Local finiteness and automorphism groups of low complexity subshifts

• Published in: Ergodic theory and dynamical systems Vol. 43; no. 6; pp. 1980 - 2001
• Main Authors: PAVLOV, RONNIE, SCHMIEDING, SCOTT
• Format: Journal Article
• Language: English
• Published: Cambridge, UK Cambridge University Press 01.06.2023
• Subjects: Automorphisms; Complexity; Group theory; Hypotheses; Original Article; Subgroups; Upper bounds; 20F65; word complexity; symbolic dynamics; automorphism groups; 37B10; locally finite groups
• ISSN: 0143-3857; 1469-4417
• DOI: 10.1017/etds.2022.7

We prove that for any transitive subshift X with word complexity function $c_n(X)$ , if $\liminf ({\log (c_n(X)/n)}/({\log \log \log n})) = 0$ , then the quotient group ${{\mathrm {Aut}(X,\sigma )}/{\langle \sigma \rangle }}$ of the automorphism group of X by the subgroup generated by the shift $\sigma $ is locally finite. We prove that significantly weaker upper bounds on $c_n(X)$ imply the same conclusion if the gap conjecture from geometric group theory is true. Our proofs rely on a general upper bound for the number of automorphisms of X of range n in terms of word complexity, which may be of independent interest. As an application, we are also able to prove that for any subshift X, if ${c_n(X)}/{n^2 (\log n)^{-1}} \rightarrow 0$ , then $\mathrm {Aut}(X,\sigma )$ is amenable, improving a result of Cyr and Kra.

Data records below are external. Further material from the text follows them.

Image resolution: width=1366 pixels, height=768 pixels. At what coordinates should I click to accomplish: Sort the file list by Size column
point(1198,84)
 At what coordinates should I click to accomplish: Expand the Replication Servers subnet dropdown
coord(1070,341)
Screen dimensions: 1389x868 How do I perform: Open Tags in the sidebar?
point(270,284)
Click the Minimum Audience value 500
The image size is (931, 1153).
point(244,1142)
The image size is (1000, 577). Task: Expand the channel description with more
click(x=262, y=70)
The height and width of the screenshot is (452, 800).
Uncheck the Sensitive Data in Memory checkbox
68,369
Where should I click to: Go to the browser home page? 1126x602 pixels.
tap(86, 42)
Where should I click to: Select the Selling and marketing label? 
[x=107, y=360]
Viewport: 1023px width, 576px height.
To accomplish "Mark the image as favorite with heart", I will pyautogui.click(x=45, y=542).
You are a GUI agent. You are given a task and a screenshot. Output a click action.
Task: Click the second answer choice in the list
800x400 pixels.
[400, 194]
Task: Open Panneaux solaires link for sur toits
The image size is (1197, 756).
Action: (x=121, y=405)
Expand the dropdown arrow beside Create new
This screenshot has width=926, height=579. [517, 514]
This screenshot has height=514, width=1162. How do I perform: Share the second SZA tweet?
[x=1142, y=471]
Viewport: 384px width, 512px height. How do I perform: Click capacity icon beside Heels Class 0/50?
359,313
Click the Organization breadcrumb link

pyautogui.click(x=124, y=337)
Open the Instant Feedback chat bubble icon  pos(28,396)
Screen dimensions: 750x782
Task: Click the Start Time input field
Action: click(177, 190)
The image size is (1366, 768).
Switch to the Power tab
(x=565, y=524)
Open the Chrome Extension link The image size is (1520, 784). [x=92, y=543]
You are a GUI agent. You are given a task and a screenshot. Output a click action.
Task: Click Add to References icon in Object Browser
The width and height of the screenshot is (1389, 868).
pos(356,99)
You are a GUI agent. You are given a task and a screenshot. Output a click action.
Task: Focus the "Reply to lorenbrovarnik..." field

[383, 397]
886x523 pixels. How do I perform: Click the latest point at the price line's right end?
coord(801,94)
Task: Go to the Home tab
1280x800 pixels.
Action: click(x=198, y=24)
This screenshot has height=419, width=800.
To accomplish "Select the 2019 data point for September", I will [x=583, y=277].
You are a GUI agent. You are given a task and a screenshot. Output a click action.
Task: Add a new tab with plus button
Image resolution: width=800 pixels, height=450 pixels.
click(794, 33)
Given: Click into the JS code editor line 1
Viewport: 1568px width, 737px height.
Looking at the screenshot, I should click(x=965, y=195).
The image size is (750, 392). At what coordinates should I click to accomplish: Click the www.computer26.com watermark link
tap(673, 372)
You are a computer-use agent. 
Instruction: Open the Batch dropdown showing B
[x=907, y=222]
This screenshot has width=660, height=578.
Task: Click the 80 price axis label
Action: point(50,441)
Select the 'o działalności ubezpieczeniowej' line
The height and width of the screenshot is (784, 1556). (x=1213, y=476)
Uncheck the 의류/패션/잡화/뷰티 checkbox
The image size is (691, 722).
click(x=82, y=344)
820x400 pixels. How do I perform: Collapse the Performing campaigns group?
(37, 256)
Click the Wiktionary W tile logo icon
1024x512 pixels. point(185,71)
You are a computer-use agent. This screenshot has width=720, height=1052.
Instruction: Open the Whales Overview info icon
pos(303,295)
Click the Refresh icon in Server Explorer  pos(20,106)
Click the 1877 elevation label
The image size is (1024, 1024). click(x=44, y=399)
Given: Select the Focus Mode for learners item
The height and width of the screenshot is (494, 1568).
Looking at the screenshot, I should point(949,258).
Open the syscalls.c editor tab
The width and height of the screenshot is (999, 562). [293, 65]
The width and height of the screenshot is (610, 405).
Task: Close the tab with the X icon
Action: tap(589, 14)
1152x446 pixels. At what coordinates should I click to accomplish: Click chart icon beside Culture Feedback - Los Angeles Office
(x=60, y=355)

In the opposite direction, we show that for any countable infinite locally finite group G and any unbounded increasing $f: \mathbb {N} \rightarrow \mathbb {N}$ , there exists a minimal subshift X with ${{\mathrm {Aut}(X,\sigma )}/{\langle \sigma \rangle }}$ isomorphic to G and ${c_n(X)}/{nf(n)} \rightarrow 0$ .